C: and they love music, you know?

J: Where does it go from here? You still live in Mississippi.

C: I do

J: You’ve never left. You didn’t go to Chicago, or anywhere else.

C: Oh no.

J: But, you’ve traveled around the world, haven’t you?

C: I’ve been all over, man.

J: Where have you been?

C: Thank God for everything. Just got back from Europe, ah, last week, so I been home for about eight days now, ah, did Poland, Slovakia, Czech Republic, and Hungary. Yeah, and made it back on August 10th.

J: ‘Cause this was the same story with your grandfather. They loved him overseas, and in this country they didn’t know who he was

C: Oh yeah

J: until finally they got the word.

C: Yeah, they gettin’ a whiff of it now.

J: So you have a big following overseas too.

C: Oh yeah, yeah.

J: What’s up next? What’s your next project?

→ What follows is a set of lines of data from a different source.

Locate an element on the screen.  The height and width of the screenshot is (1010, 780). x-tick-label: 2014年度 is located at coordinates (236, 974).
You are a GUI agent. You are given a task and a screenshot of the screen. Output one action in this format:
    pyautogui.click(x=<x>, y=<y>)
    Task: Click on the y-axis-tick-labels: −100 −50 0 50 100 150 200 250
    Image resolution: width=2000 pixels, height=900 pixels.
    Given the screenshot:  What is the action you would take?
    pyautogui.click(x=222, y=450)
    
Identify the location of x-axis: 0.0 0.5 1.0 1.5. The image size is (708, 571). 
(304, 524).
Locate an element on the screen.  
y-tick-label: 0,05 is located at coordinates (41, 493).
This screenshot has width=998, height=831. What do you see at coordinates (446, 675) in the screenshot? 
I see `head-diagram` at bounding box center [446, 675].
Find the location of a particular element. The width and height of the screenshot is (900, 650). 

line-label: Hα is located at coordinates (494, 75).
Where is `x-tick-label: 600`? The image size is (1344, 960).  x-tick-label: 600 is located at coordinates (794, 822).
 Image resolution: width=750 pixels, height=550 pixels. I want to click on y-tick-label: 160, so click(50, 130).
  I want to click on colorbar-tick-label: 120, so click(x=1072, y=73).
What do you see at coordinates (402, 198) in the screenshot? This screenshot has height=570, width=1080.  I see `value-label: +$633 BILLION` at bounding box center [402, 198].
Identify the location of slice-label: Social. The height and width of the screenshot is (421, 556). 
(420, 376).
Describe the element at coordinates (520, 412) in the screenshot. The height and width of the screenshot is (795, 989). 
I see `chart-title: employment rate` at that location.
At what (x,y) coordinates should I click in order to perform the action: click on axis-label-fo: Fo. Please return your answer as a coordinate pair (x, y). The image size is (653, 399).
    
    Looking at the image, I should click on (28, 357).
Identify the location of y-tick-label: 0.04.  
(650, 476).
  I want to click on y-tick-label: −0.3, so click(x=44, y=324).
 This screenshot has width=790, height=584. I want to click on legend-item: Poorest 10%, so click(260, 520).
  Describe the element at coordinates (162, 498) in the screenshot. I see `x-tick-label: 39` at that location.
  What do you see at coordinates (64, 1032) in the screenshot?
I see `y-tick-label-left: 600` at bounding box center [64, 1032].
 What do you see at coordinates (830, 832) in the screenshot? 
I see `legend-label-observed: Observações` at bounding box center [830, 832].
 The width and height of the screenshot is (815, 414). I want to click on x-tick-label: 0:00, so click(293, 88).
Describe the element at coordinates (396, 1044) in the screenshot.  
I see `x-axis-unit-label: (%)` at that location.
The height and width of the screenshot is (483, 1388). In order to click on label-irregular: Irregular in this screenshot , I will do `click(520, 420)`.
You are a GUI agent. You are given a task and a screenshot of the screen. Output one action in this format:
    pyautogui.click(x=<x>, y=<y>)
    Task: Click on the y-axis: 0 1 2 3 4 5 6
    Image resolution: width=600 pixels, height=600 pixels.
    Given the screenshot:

C: Well, you know, just workin’ on a new CD in the studio, um, all new songs, uh, you know, songs and music that we wrote, and just to keep pushin’, you know? I try to keep this music goin’ , keep new hill country music, you know, pumpin’ out there, and, you know, not to let it go, and let people to remember – - not forget, you know. That’s my next thing, you know, just keep it pushin’.

J: Anything else you want to add?

C: Well, look forward to the new CD; don’t have the name for it yet but I have it pretty soon. But, hopefully, next couple of months, you know, go to the website, www. cedricburnside.com, or go to the Facebook, hit me up on email, all that stuff man, and look forward to the new CD, ’cause it’s coming.

J: Sounds great. Just one other thing I wanted to ask.

C: Yeah?

J: and that was that your grandfather once said that he had been in Parchman.

C: Yeah?

J: I never knew exactly why; it all sounded so corrupt, you know, you could get there because you really committed a crime or because you looked at someone funny, and you could get out if you had a friend

C: Yeah!

J: with some money or some influence; he was in for about half a year.

C: Yeah, my grandad, you know, it’s never fun for nobody to lose their life, you know, there’s nothin’ funny about it, but you know, my grandad, you know, he had a little incident, and he shot a guy and killed a guy, you know, the guy was trying to kill him, so it was self-defense, but he still went to prison for it. Due to he was a good worker, you know, and the guy that he worked for at the time, you know, he was a pretty big dude, you know, he had money and he knew police and, you know, judges and stuff there, and was able to get my grandad’s time cut down, you know, ’cause he was a good worker, you know? So, at least that was the story my grandad told me.

J: (laughs)

C: So, you know, with that being said, I’m glad his time was cut down, and, you know, he was able to do his thing, and play this blues and keep it going for people to love, you know?

J: Well, a lot of great bluesmen did some time in Parchman, but I hope that you will never be one of them.

C: Well, yeah, me too! I’m right with ya’! I agree!

J: Cedric, thanks so much for talking with me.

C: You’re welcome, man. Good to do it.